Abschließend erläuterte Janis Klug den praktischen Nutzen von BirdNetPi und KI-gestützten Methoden für das Umweltmonitoring. Das Fazit: KI kann Expert*innen nicht ersetzen, aber z. B. in der Umweltplanung wertvolle Unterstützung leisten.
Um das KI-Pilotprojekt „Faszination Nächtlicher Vogelzug“ weiter voranzubringen, wurden nach dem Workshop mehrere Raspberry Pis samt Aufbauanleitung verteilt: Ziel ist es, möglichst viele dieser kleinen Aufnahmestationen in Regensburg und Umgebung zu installieren, um ein dichtes Netz an Datenpunkten zu schaffen und den nächtlichen Vogelzug möglichst präzise zu erfassen.
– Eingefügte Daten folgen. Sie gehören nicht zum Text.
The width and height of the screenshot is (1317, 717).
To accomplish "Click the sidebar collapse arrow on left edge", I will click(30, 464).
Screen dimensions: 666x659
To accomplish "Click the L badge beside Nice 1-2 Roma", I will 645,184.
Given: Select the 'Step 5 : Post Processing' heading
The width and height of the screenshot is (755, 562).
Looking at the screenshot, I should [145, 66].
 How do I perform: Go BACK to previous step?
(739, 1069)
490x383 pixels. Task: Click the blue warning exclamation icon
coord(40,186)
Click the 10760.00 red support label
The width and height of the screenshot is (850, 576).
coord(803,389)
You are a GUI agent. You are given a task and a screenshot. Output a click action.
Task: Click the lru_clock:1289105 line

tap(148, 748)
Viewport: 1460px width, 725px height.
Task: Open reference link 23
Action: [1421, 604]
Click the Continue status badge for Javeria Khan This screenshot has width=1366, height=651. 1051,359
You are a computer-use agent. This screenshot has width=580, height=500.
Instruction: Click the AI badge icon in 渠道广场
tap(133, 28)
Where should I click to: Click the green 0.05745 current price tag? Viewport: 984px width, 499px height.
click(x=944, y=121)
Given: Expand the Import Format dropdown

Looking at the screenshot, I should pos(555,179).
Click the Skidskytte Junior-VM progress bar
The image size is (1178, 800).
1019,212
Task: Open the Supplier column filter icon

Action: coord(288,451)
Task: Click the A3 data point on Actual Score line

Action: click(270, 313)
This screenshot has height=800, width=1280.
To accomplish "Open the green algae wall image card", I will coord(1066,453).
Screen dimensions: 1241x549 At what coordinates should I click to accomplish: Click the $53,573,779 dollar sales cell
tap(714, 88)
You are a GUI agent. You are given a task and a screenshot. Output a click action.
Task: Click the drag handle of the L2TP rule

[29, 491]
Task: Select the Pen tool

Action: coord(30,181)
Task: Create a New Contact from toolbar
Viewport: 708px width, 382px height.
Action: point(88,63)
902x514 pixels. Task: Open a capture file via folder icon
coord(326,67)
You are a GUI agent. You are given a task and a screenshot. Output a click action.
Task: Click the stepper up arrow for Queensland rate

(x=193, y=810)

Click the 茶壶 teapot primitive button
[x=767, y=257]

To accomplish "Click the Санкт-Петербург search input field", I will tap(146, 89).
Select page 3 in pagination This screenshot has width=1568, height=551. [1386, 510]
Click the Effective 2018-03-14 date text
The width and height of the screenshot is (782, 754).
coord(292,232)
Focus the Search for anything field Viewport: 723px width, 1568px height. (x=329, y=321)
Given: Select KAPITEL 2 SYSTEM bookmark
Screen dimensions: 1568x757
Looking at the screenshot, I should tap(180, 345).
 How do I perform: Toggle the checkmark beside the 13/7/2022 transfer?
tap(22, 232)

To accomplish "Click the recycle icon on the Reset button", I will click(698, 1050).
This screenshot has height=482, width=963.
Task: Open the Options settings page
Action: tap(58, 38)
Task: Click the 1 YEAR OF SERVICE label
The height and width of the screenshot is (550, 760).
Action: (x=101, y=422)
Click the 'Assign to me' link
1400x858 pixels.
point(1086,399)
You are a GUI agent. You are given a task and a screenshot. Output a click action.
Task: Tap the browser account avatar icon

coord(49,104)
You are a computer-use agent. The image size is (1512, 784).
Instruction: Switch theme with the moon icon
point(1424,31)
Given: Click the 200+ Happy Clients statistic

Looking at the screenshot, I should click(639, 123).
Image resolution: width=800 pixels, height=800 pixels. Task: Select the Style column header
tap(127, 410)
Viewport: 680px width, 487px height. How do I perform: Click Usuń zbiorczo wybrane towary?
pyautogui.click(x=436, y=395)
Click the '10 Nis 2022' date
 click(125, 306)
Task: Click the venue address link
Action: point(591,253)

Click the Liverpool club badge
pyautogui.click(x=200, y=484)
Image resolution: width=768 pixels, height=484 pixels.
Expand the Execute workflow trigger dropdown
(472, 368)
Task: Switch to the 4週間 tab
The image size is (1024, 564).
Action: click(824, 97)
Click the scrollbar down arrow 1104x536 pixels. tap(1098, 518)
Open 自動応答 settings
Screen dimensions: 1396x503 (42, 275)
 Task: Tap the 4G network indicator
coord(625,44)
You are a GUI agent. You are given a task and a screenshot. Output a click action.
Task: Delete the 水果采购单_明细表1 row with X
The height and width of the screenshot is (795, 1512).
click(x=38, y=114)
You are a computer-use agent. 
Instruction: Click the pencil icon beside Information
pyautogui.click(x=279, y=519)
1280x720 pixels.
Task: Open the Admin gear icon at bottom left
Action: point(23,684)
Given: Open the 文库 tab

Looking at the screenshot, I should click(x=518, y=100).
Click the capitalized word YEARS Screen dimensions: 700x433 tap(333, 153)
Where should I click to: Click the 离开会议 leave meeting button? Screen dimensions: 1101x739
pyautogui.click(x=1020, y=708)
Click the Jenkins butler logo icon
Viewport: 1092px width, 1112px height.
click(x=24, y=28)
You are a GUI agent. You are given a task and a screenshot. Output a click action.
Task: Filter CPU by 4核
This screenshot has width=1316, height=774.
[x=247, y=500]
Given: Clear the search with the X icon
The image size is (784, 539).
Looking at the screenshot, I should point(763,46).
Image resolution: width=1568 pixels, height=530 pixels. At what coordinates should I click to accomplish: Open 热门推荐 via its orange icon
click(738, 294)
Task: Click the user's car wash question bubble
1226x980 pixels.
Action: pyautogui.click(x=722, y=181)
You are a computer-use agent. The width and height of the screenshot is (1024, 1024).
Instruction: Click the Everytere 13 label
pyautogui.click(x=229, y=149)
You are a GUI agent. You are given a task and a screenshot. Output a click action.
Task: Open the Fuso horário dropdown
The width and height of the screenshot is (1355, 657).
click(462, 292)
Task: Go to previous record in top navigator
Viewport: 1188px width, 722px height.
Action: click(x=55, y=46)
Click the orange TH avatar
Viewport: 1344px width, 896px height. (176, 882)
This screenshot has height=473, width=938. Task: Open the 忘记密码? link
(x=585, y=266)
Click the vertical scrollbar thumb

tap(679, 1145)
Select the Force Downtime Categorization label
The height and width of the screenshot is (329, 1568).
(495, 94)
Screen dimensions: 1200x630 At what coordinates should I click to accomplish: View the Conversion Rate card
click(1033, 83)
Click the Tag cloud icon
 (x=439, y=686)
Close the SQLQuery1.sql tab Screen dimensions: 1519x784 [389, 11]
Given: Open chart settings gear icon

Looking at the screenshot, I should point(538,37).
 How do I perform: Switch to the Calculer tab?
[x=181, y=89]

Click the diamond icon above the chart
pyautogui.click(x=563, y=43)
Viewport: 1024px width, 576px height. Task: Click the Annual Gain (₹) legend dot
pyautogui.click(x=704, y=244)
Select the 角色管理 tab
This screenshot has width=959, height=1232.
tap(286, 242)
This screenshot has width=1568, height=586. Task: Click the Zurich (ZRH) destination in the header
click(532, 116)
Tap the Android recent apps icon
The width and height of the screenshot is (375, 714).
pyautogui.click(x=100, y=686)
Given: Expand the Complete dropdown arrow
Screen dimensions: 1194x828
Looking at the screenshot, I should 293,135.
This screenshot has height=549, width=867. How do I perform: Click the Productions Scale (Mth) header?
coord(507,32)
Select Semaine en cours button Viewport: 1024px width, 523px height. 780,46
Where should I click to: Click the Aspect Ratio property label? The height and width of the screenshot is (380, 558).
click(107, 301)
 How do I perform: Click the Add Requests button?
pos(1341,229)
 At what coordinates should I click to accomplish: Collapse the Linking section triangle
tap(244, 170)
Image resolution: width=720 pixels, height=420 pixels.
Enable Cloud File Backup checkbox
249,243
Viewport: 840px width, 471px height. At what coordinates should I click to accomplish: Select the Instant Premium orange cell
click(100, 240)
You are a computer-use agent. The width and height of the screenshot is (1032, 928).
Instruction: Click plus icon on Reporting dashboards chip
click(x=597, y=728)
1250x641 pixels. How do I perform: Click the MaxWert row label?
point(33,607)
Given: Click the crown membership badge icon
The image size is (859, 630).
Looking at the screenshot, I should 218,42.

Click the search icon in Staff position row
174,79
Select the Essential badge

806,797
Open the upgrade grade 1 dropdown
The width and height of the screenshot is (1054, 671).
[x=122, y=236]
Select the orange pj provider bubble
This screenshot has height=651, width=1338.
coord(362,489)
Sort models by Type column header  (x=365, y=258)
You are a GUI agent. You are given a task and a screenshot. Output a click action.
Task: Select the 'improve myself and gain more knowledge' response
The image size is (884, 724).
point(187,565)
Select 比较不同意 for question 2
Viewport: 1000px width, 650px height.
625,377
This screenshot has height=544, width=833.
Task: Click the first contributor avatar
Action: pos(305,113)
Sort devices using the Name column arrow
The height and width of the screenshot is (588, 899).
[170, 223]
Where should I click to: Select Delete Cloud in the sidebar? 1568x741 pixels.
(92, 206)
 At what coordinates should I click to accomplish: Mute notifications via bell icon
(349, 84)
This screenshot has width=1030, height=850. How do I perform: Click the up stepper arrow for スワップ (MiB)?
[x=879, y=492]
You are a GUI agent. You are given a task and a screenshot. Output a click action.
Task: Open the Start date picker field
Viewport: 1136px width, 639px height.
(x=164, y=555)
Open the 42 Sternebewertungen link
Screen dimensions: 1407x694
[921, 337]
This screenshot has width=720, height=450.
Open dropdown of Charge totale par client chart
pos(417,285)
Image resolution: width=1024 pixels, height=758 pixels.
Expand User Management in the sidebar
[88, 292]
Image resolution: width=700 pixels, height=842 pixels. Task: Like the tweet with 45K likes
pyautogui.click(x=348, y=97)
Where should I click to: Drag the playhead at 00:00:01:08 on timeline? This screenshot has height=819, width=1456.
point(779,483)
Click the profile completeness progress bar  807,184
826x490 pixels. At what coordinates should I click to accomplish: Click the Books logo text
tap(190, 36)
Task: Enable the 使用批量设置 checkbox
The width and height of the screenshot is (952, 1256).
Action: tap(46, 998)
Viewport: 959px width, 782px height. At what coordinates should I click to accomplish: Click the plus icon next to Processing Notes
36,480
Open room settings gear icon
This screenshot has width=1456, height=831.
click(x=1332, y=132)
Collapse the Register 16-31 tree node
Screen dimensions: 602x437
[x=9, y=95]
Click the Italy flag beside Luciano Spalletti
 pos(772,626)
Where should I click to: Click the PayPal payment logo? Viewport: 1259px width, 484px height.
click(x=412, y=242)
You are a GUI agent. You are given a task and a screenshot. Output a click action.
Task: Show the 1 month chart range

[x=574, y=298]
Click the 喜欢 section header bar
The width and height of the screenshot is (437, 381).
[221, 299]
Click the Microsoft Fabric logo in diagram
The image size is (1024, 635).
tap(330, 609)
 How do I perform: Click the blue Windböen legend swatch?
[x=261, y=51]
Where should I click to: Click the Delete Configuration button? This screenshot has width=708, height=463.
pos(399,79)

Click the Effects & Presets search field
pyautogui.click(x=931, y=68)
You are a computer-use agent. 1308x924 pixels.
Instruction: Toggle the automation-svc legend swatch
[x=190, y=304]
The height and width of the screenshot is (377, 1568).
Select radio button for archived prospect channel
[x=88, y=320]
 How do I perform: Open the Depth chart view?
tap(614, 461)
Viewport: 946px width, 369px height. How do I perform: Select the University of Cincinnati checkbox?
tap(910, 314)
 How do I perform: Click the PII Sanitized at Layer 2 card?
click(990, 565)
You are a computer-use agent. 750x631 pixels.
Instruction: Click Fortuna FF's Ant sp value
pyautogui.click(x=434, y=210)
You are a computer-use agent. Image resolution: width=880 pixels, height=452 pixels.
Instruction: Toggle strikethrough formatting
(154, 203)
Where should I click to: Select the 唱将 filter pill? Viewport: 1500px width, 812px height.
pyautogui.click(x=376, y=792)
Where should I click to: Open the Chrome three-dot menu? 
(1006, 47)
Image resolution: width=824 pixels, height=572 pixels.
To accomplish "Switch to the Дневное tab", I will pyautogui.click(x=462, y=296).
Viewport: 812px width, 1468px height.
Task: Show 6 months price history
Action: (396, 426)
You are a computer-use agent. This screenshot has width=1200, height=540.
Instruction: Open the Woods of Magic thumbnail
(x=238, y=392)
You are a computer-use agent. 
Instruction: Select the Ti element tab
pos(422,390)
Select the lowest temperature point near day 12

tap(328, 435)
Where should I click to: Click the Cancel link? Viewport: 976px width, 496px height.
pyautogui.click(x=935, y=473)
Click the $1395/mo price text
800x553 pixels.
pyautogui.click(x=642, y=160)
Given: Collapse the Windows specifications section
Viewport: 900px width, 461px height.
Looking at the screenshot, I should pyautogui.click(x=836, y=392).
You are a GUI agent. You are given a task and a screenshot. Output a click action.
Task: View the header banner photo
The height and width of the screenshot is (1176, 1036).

Bereits am nächsten Tag stellte das Team der KI-Ideenwerkstatt mit Freude fest, dass die ersten Stationen bereits aktiv sind. Weitere sollen in den kommenden Wochen folgen.
Möchtet ihr mitmachen? Weitere Infos zum Projekt und die Möglichkeit, sich zu vernetzen gibt es beim Team des LBV.
Das Team der KI-Ideenwerkstatt für Umweltschutz bedankt sich bei Lisa Gill und Lisa Schenk vom LBV und bei Prof. Dr. Stefanie Vogl von der OTH Regensburg, die als Professorin für Machine Learning den Workshop nicht nur mit einem tollen Raumangebot an der OTH Regensburg, sondern auch mit wertvollen inhaltlichen Ergänzungen unterstützte.